A possible fix for a bottleneck in piwik used on high traffic sites

The last weeks I have been confronted with a big performance problem on a mid- to high-traffic website using Piwik to track the user behaviour. The MySQL server permanently had a load of over 90 and the mysqld process consumed permanently 99% CPU time.

The system runs as a single virtual VMware machine on quite good hardware. Only the Apache webserver with PHP 5.2 and MySQL 5.0 are running on this machine.

Most of you may now say something like: „Ok, you are wondering why your MySQL server runs out of performance on a virtual machine? Get a new job…“ But there are some reasons for that. And no, the solution was not moving the system from the virtual machine to a physical one.

Looking at the output of mytop showed me that mostly one kind of queries ran very slowly. The first thing I did was tweeking the configuration files of the MySQL server an the Apache webserver. After that, „show status“ looked much better but mysqld still comsumed 99% CPU time and the load was still over 90.

Even google couldn’t give me any solutions or hints. The only thing that I found out was, that many other people have the same problem with much better hardware. So it seemed that the performance problem comes from the Piwik application.

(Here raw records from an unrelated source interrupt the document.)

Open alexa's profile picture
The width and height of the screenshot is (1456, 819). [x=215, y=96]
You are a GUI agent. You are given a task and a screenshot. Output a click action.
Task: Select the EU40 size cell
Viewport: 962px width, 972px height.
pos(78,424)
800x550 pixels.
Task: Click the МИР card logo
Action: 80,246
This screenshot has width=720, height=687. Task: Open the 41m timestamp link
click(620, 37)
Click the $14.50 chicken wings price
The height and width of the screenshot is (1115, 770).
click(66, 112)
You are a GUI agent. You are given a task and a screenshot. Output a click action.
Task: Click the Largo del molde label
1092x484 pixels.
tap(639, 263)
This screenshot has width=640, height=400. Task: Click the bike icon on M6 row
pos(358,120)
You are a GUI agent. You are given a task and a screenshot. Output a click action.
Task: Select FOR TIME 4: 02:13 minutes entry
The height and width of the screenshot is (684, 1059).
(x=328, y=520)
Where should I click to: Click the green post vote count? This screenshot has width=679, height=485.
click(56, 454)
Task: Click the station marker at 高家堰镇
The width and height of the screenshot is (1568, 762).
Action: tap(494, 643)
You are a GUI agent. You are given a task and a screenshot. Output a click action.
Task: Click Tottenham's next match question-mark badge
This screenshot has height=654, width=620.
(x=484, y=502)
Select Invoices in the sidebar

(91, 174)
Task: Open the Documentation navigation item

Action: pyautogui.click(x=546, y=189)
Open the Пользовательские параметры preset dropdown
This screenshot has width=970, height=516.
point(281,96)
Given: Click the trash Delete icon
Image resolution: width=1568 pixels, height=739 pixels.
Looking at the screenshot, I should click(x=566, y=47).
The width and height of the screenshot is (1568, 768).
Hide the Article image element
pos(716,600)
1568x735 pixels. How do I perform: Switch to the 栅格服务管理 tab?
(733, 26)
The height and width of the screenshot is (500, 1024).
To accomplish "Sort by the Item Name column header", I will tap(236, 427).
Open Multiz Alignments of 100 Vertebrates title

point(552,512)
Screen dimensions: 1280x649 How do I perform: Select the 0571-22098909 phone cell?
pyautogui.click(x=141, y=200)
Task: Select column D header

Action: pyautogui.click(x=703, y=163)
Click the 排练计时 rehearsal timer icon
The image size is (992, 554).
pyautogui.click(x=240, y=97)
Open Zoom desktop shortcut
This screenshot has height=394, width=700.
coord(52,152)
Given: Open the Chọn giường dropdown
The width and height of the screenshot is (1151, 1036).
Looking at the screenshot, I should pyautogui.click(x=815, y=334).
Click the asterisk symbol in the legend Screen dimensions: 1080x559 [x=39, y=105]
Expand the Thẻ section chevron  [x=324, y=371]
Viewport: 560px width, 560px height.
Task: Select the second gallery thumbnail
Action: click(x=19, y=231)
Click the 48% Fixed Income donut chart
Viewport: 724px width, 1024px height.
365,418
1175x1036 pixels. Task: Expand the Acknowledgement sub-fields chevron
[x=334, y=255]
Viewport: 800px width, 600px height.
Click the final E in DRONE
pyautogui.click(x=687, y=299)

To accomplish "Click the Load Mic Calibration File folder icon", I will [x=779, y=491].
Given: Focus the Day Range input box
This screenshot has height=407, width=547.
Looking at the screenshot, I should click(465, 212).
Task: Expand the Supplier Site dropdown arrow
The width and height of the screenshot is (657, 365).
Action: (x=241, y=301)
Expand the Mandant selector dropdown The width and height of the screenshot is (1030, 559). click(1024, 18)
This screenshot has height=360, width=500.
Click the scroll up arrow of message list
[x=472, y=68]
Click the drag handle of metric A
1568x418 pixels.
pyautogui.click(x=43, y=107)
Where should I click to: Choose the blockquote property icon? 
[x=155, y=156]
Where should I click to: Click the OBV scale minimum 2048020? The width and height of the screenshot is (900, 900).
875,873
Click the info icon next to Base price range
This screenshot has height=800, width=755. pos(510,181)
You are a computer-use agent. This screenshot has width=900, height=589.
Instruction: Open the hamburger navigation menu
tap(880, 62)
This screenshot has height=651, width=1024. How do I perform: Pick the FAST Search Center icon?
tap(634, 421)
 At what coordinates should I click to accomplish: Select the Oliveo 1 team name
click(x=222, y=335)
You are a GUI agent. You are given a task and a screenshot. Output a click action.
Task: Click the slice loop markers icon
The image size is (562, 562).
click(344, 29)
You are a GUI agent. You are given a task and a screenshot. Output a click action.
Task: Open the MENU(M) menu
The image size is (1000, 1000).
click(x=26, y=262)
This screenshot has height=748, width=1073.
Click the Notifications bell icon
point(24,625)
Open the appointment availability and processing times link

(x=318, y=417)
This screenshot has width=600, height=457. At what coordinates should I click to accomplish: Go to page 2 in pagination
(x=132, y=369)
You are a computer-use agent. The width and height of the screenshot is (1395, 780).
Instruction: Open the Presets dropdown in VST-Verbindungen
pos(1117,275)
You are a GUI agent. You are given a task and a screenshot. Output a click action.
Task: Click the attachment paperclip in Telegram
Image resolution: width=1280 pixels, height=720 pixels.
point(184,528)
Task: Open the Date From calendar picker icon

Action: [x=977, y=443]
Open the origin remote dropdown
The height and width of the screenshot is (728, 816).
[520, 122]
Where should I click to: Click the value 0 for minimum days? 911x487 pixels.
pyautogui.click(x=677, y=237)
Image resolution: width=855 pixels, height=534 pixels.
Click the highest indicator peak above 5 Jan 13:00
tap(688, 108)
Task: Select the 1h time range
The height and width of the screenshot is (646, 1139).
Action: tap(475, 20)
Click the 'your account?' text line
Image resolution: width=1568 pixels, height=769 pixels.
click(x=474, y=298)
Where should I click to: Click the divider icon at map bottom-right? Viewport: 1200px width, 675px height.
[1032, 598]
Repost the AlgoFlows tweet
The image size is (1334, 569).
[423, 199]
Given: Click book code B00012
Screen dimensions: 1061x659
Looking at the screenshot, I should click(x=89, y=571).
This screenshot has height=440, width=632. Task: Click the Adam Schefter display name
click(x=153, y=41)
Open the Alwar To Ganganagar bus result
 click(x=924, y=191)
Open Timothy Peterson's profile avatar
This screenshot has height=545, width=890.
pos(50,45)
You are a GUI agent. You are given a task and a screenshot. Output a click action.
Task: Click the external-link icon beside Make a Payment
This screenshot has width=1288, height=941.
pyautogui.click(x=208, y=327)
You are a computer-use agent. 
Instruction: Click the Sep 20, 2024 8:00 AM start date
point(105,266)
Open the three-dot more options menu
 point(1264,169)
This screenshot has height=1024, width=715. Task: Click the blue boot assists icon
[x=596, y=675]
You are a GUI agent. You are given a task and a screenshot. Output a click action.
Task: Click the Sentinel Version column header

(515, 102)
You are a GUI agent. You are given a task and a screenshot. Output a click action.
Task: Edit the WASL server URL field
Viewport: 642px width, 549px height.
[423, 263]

Knowing that tuning the application instead of tuning the server’s configuration files in the backend shows up the best results in most cases I took a closer look at the database structure (exploring the PHP code of piwik didn’t make sense to me).

As I mentioned before mytop showed me that the slow queries came all from the same source:

SELECT idaction FROM piwik_log_action WHERE name = 'my/site/has/a/long/uri/?s=af3729febc827382424' AND type = 3

The Piwik javascript block has been added to a site with a long URI where the unique part of the URI (the user session ID) started after character 15 of the URI string. Most entries in piwik_log_action.name look like the following:

‚my/site/has/a/long/uri/?s=af3729febc827382424‘
‚my/site/has/a/long/uri/?s=0ca629febb623893883‘
‚my/site/has/a/long/uri/?s=9ceff388edb34093490‘
‚my/site/has/a/long/uri/?s=5bbefef672beaa82839‘
‚my/site/has/a/long/uri/?s=55392fea00bccde0392‘

The index on the coresponding table field was set to 15. Adding a new index with a size of 50 and dropping the old one solved the problem. The server now idles with a load of 0.25 and the mysqld process now comsumes about 8% of the CPU time instead of 99%.

Here is the solution:

The original create table statement looks like this:

CREATE TABLE `piwik_log_action` (
  `idaction` int(10) unsigned NOT NULL auto_increment,
  `name` varchar(255) NOT NULL,
  `type` tinyint(3) unsigned default NULL,
  PRIMARY KEY  (`idaction`),
  KEY `index_type_name` (`type`,`name`(15))
) ENGINE=MyISAM DEFAULT CHARSET=utf8

To add the new index you just type the following command in the MySQL shell:

CREATE INDEX index_type_name2 ON piwik_log_action (type, name(50));

The new table structure should then look like:

CREATE TABLE `piwik_log_action` (
  `idaction` int(10) unsigned NOT NULL auto_increment,
  `name` varchar(255) NOT NULL,
  `type` tinyint(3) unsigned default NULL,
  PRIMARY KEY  (`idaction`),
  KEY `index_type_name` (`type`,`name`(15)),
  KEY `index_type_name2` (`type`,`name`(50))
) ENGINE=MyISAM DEFAULT CHARSET=utf8

To remove the old index just type the following in your MySQL shell:

DROP INDEX index_type_name ON piwik_log_action;

The final table structure should then look like:

CREATE TABLE `piwik_log_action` (
  `idaction` int(10) unsigned NOT NULL auto_increment,
  `name` varchar(255) NOT NULL,
  `type` tinyint(3) unsigned default NULL,
  PRIMARY KEY  (`idaction`),
  KEY `index_type_name2` (`type`,`name`(50))
) ENGINE=MyISAM DEFAULT CHARSET=utf8

Piwik can so be used for mid- and high-traffic sites on a virtual machine without any problem. But be aware: adding a new index on a table with many entries takes some time. While the index is set up by MySQL the table will be locked! So don’t do that while your site has much traffic.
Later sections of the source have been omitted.